● TASK BRIEF
Copy the material below line for line, keeping every character unchanged.

Saved data entries
□ □ □ □ □ □ □
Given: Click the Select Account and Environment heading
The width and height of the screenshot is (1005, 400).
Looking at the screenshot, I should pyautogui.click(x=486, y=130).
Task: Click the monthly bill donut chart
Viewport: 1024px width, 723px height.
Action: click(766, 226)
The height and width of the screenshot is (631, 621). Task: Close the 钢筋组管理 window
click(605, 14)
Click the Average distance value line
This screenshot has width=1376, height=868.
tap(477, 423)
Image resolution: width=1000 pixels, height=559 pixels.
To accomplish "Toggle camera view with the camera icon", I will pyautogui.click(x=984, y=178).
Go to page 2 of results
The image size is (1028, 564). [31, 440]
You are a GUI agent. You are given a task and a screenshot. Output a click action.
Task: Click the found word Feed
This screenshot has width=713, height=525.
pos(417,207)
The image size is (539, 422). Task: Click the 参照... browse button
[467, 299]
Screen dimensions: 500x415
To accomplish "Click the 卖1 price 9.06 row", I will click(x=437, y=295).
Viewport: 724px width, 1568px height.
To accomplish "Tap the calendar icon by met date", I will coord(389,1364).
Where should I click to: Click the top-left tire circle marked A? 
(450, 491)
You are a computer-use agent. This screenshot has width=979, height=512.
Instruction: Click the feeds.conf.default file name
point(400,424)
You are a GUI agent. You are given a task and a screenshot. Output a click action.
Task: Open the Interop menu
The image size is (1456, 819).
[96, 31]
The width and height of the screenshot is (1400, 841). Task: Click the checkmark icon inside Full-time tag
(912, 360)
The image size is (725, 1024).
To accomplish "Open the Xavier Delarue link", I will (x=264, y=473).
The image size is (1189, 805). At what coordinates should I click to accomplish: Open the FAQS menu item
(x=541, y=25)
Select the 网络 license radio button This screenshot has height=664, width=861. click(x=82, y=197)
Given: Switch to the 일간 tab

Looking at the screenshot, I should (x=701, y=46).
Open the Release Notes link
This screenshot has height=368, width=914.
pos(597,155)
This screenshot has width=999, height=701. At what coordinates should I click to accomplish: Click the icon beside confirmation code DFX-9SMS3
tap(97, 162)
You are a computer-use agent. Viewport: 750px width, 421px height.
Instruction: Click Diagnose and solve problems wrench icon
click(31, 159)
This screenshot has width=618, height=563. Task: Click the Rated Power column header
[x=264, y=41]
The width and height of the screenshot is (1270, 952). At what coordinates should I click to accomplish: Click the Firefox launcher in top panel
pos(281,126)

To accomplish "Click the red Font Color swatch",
□ □ □ □ □ □ □
● FULL OUTPUT
Given: Click the Select Account and Environment heading
The width and height of the screenshot is (1005, 400).
Looking at the screenshot, I should pyautogui.click(x=486, y=130).
Task: Click the monthly bill donut chart
Viewport: 1024px width, 723px height.
Action: click(766, 226)
The height and width of the screenshot is (631, 621). Task: Close the 钢筋组管理 window
click(605, 14)
Click the Average distance value line
This screenshot has width=1376, height=868.
tap(477, 423)
Image resolution: width=1000 pixels, height=559 pixels.
To accomplish "Toggle camera view with the camera icon", I will pyautogui.click(x=984, y=178).
Go to page 2 of results
The image size is (1028, 564). [31, 440]
You are a GUI agent. You are given a task and a screenshot. Output a click action.
Task: Click the found word Feed
This screenshot has width=713, height=525.
pos(417,207)
The image size is (539, 422). Task: Click the 参照... browse button
[467, 299]
Screen dimensions: 500x415
To accomplish "Click the 卖1 price 9.06 row", I will click(x=437, y=295).
Viewport: 724px width, 1568px height.
To accomplish "Tap the calendar icon by met date", I will coord(389,1364).
Where should I click to: Click the top-left tire circle marked A? 
(450, 491)
You are a computer-use agent. This screenshot has width=979, height=512.
Instruction: Click the feeds.conf.default file name
point(400,424)
You are a GUI agent. You are given a task and a screenshot. Output a click action.
Task: Open the Interop menu
The image size is (1456, 819).
[96, 31]
The width and height of the screenshot is (1400, 841). Task: Click the checkmark icon inside Full-time tag
(912, 360)
The image size is (725, 1024).
To accomplish "Open the Xavier Delarue link", I will (x=264, y=473).
The image size is (1189, 805). At what coordinates should I click to accomplish: Open the FAQS menu item
(x=541, y=25)
Select the 网络 license radio button This screenshot has height=664, width=861. click(x=82, y=197)
Given: Switch to the 일간 tab

Looking at the screenshot, I should (x=701, y=46).
Open the Release Notes link
This screenshot has height=368, width=914.
pos(597,155)
This screenshot has width=999, height=701. At what coordinates should I click to accomplish: Click the icon beside confirmation code DFX-9SMS3
tap(97, 162)
You are a computer-use agent. Viewport: 750px width, 421px height.
Instruction: Click Diagnose and solve problems wrench icon
click(31, 159)
This screenshot has width=618, height=563. Task: Click the Rated Power column header
[x=264, y=41]
The width and height of the screenshot is (1270, 952). At what coordinates should I click to accomplish: Click the Firefox launcher in top panel
pos(281,126)

To accomplish "Click the red Font Color swatch",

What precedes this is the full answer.